Die Kommission arbeitet derzeit an diesem allgemein anwendbaren Modell zur Bewertung der externen Kosten. Das Modell inklusive einer Analyse der Auswirkungen der Internalisierung der externen Kosten für alle Verkehrsträger und einer Strategie zur schrittweisen Umsetzung muss spätestens bis 10. Juni 2008 vorliegen.

 

Das BMVIT bemüht sich in diesem Zusammenhang intensiv und auf allen Ebenen, mit den Mitgliedsstaaten der EU, und hier insbesondere mit den anderen Alpenländern, eine Koalition zu bilden, die fordert, dass das vorzulegende Modell gleich auch von einem konkreten Vorschlag zur Überarbeitung der Richtlinie begleitet wird, der die Möglichkeit einer künftigen Internalisierung externer Kosten schafft. Dabei setzten wir weniger auf formalisierte „task forces“ als vielmehr auf das insbesondere auch auf informeller Ebene bestehende gute Netzwerk zu den zuständigen Vertretern der Mitgliedsstaaten, zu den europäischen Institutionen in Brüssel, aber auch zu den NGOs und Interessenvertretungen. Auch wurde die Thematik bereits mehrmals aufgrund der Initiative Österreichs in Schlussfolgerungen des Europäischen Rates, sowie bei Ratstagungen des Verkehrsministerrates thematisiert.

 

Ein derartiger offizieller Vorschlag der Kommission ist jedenfalls eine unabdingbare Voraussetzung dafür, dass der Rat Verhandlungen über eine Änderung der geltenden Wegekostenrichtlinie aufnehmen kann.

 

Frage 15:

Die Finanzierungs-Zusagen der EU sind mit 1 Milliarde Euro gedeckelt und betragen daher nur ca. 8 Prozent der insgesamt 12 Milliarden Baukosten (gerechnet inkl.
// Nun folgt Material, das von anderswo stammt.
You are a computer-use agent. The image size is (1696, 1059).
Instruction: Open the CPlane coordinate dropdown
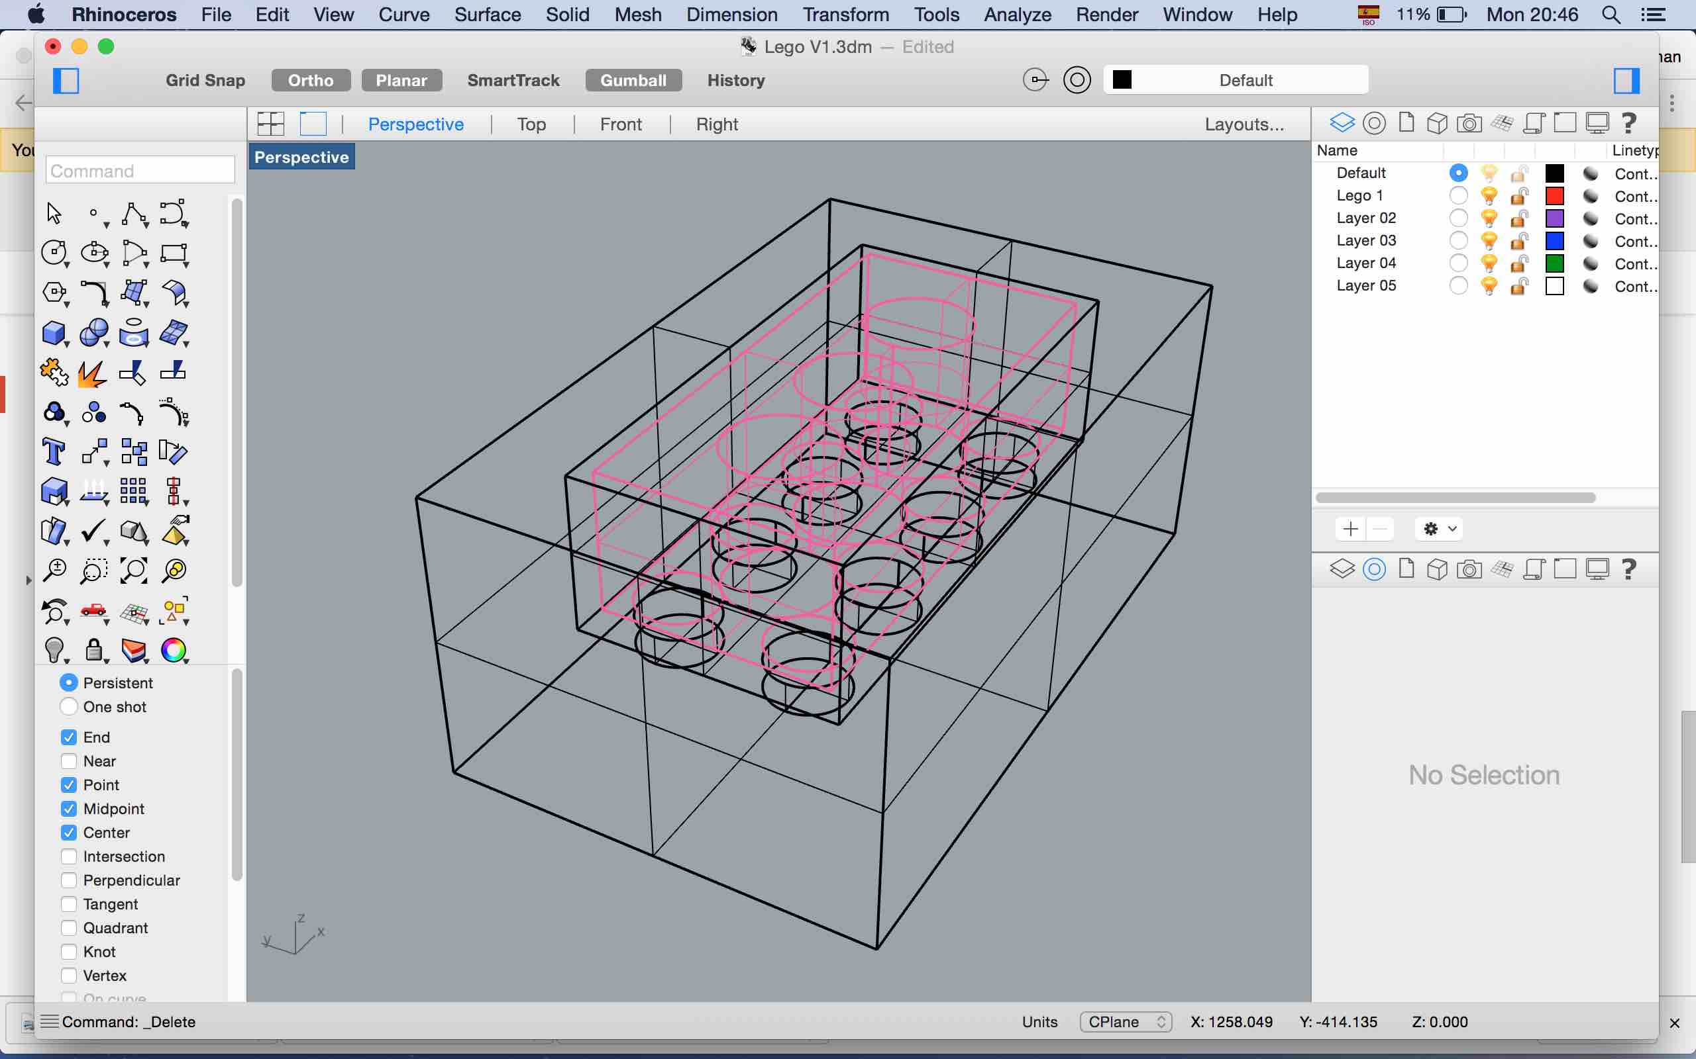pyautogui.click(x=1126, y=1022)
Finanzierungskosten, Risikozuschlag und Inflation). Nach derzeitigem Stand gilt diese Finanzierungszusage auch, wenn ein Tunnel für unbemannten Güterverkehr errichtet wird, der in Summe um vieles billiger käme. Warum beschränken Sie sich nicht – u.a. im Sinne eines seriöser darstellbaren Finanzierungskonzepts – auf den Bau eines mit unbemannten Zügen betriebenen Gütertunnels?

 

Antwort:

Die bahntechnische Ausrüstung des Tunnels beträgt nach derzeitiger Kostenschätzung etwa € 900 Mio. Das sind ca 15% der Errichtungskosten. Auch bei einem reinen Gütertunnel wären sämtliche Schieneneinbauten z.B. Ventilation und Signalisierungssysteme notwendig, weshalb man sich laut Expertenmeinung bei einem reinen Gütertunnel max. 3-5% der Gesamtkosten sparen könnte.

 

Frage 16:

Wird es eine UVP zum Probestollen geben?

 

Antwort:

Derzeit ist zur Frage der UVP-Pflicht für den Erkundungsstollen ein Verfahren im Ministerium anhängig. Bisher wurden zwei Sachverständigengutachten eingeholt, die zusammen mit den Antragsunterlagen öffentlich zur Stellungnahme aufgelegt wurden. Ansonsten ist der Ausgang dieses Verfahrens abzuwarten.

 

Frage 17:

Wie lange wird eine UVP zum Probestollen dauern?

 

Antwort:

Die Dauer eines UVP-Verfahrens hängt im wesentlichen von der Vollzähligkeit und der Qualität der dem Verfahren zugrunde gelegten Dokumente ab. Nachdem derzeit kein UVP Verfahren zum Probestollen des BBT im BMVIT anhängig ist und dementsprechend auch keine Dokumente vorliegen, kann diese Frage nicht beantwortet werden.

 

Frage 18:

Wann rechnen Sie mit dem Beginn der Bauarbeiten für den Probestollen zum BBT?

 

Antwort:

Die Bauarbeiten in Italien haben bereits am 20. August 2007 begonnen und jene in Österreich können nach Einholung aller notwendigen Genehmigung – voraussichtlich 2008 - begonnen werden.